A/N: Thank you for the reviews! I decided to continue this story, it will probably only be 2 chapters unless I think there's more I can add.

That task was a lot easier said than done, as Glinda learned over the next few months. Every night she would lie awake for hours, trying desperately to keep her thoughts in check, but all her efforts never seemed to pay off. It became so unendurable that at some point in the first week, she resorted to taking pills to put her to sleep.

She told herself that it was only temporary, that after a little while she would be able to sleep through the night with no trouble at all. But she didn't really believe that. In all honesty, Glinda knew that this wasn't a solution; it was just a way of convincing herself she was getting better.

And still she didn't stop. Every night it was 'just one more time', but that one more time was never enough. Nothing would ever be enough to make her face the truth.

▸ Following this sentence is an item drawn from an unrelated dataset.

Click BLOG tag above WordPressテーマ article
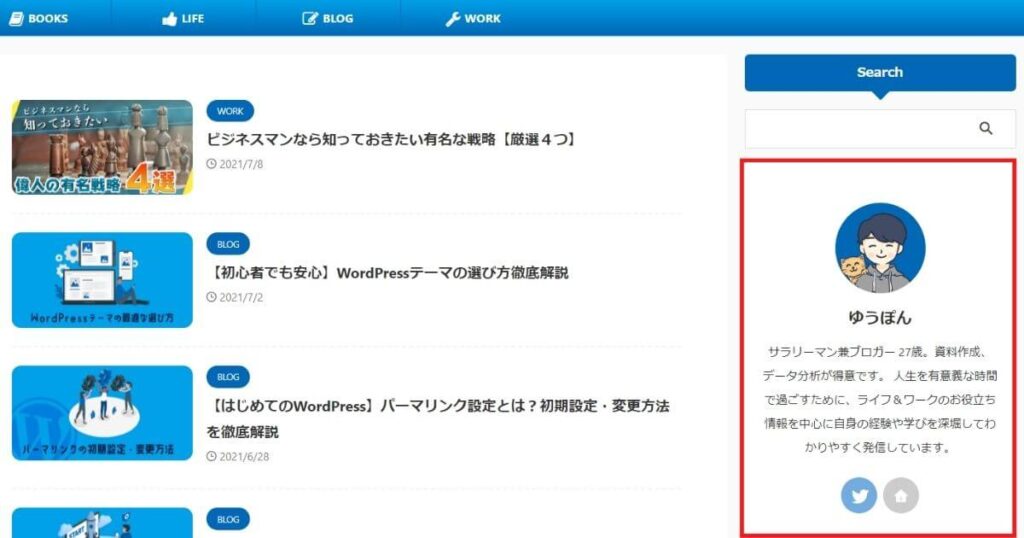This screenshot has height=538, width=1024. point(227,244)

She told herself that she was making improvements. She counted all the little things: a day with no tears, or a mention of the infamous Witch that didn't send a spear right through her heart. She collected these moments and stored them away in her brain, a reminder that she was on the right track. Or perhaps an excuse not to change her ways.

Why was it so hard for her? She had heard the stories; of people who had lost their love and been able to move on. So why couldn't she?

Initially she had assumed that she was just weak. It was plausible, given the way her life had played out, and she clung to this, desperate for a simple explanation. But recently she had been reflecting more on what had gone wrong, and it was getting more and more obvious that the truth was far less simple than that.

This pain had dug deep into her skin, so much that it felt like a parasite, feeding on her many regrets and draining her of all that she was, until she was left with just dark, empty grief. It made her sick, but the truth was she had spent too long ignoring her feelings, and they had developed far beyond her control.

This scared her, however this time it didn't make her want to run. Actually, it was possible that this realisation made her more determined than ever.

She had always been in control, even if it didn't seem like it. And it wasn't just socially; she had control of her life. Or she thought she did. When did that change? A stupid question. The answer was obvious.

The day she met Elphaba.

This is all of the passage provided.